À six heures, le vicaire vint dire sa messe, pendant que le Curé continuait à confesser les femmes. Enfin sur les sept heures, après une séance mortelle pour tout autre, qui durait depuis minuit, il sortit du confessionnal avec cet air calme et reposé qui lui était habituel, et il rentra dans la sacristie pour se préparer à dire la messe. Quant à moi, toujours préoccupé du désir de lui parler un instant, de lui demander sa bénédiction et de repartir ce jour-là, j'avais fait un effort et j'avais réussi à me glisser dans la sacristie au moment où le vicaire y était rentré : « Tenez-vous là, m'avait-il dit, quand M. le Curé arrivera, peut-être consentira-t-il à vous entendre avant de monter à l'autel ! » Je suivis cette recommandation, mais sans succès. Le Curé d'Ars, qui jugeait à la simple vue de l'état et du besoin des âmes, ne crut pas devoir s'interrompre pour satisfaire mon impatience ; il m'ajourna et se revêtit de ses ornements sacerdotaux. Tout ce que je gagnai à cette tentative, ce fut de le voir de près, de sentir le doux et perçant rayon de son regard fixé sur moi et d'assister aux préparatifs de sa messe. Je vis alors, pendant qu'il changeait de vêtement, l'extrême ténuité de ce corps mortifié, qui ressemblait plutôt à une ombre, ce qui ne l'empêchait pas de mouvoir ses membres fragiles avec une vivacité singulière et d'imprimer une décision énergique à tous ses gestes. Je le suivis à l'autel de sainte Philomène, qu'il vénère d'une façon toute particulière. C'est là qu'il disait sa messe ; c'est à cet autel qu'il a obtenu de nombreux miracles. Les ex-voto de tout genre qui couvrent cette chapelle disent assez combien d'infirmités et de misères y ont été soulagées. C'est là qu'un jour ayant opéré la guérison d'un paralytique, qui se dressa et marcha tout à coup, comme à la parole du Sauveur lui-même, tandis que toute l'assistance émue exprimait hautement son admiration et sa reconnaissance, le serviteur de Dieu, embarrassé de cette manifestation publique de l'efficacité de ses prières, s'en plaignait à la sainte qu'il avait invoquée, en lui disant avec une humilité qui trahit le secret de sa puissance : « Quand vous m'accordez de telles grâces, que ce soit en secret ! Guérissez-les chez eux, et épargnez à mon indignité une semblable confusion. »

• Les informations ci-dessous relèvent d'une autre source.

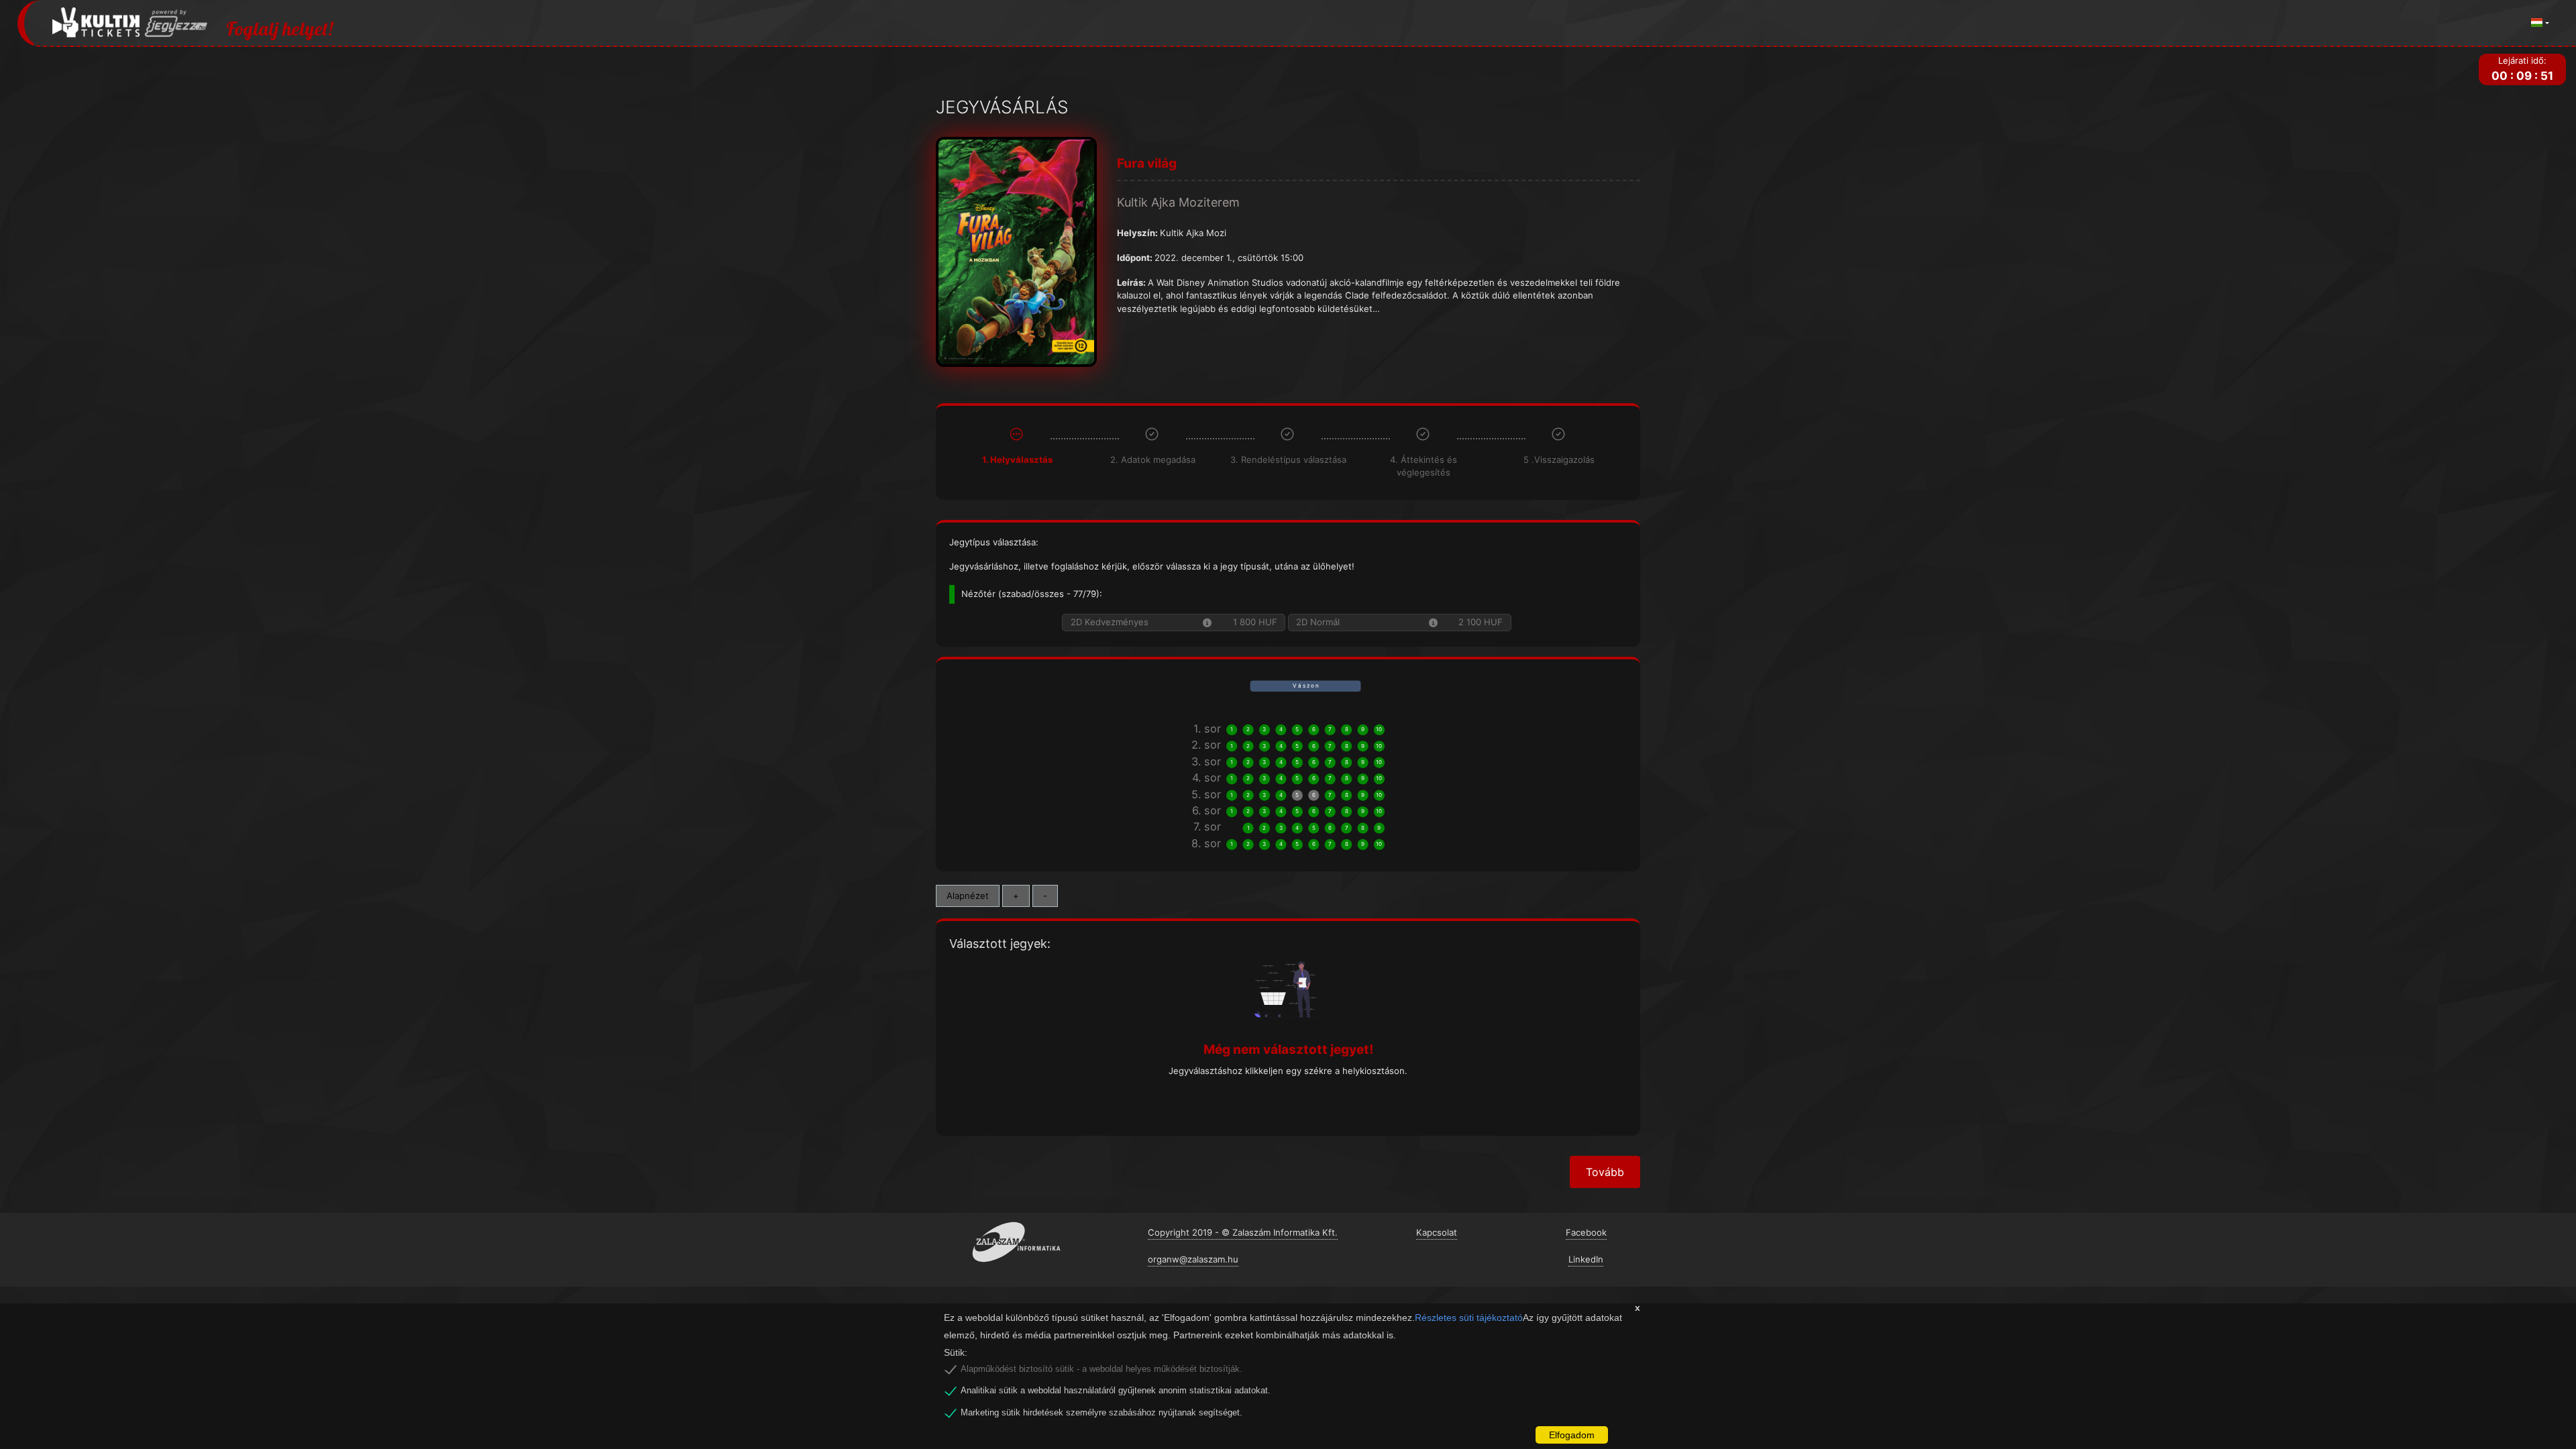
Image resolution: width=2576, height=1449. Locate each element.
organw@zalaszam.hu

La messe dite, je crus que le Curé d'Ars serait enfin abordable ; c'était le moment qu'il m'avait assigné ; mais je me trompais encore. L'église regorgeait de monde, et la foule m'avait séparé de lui pendant qu'il allait à la sacristie. J'étais de nouveau réduit au rôle d'observateur, et je vis la suite des opérations de la matinée. Il avait reparu en simple surplis sur les marches du chœur. La multitude des pèlerins s'était à l'instant portée vers lui. On lui faisait bénir quantité de médailles et de chapelets ; on lui présentait des enfants auxquels il imposait les mains. Quand il eut satisfait tout le monde, il entra dans une petite sacristie, située au côté droit de l'église, où il reçut les unes après les autres plusieurs dames venues pour le consulter. Au bout d'une heure environ, il reparut, regagne le chœur, et la confession des hommes commença immédiatement. Chaque fois que je l'apercevais, j'étais trop séparé de lui pour l'atteindre, et il m'échappait toujours. J'avais été sur le point de me dépiter ; mais un peu de réflexion me rendit honteux de ce mouvement : car, en voyant cet homme divin se prodiguer avec un tel dévouement et donner tout son temps pour les besoins d'autrui, je sentis qu'il aurait été indigne de ne pas savoir donner un peu du mien pour arriver jusqu'à lui. Je revins donc assez facilement à ces sentiments de patience et d'admiration qui m'avaient saisi d'abord, et qui devinrent définitifs tant que je fus en ce lieu.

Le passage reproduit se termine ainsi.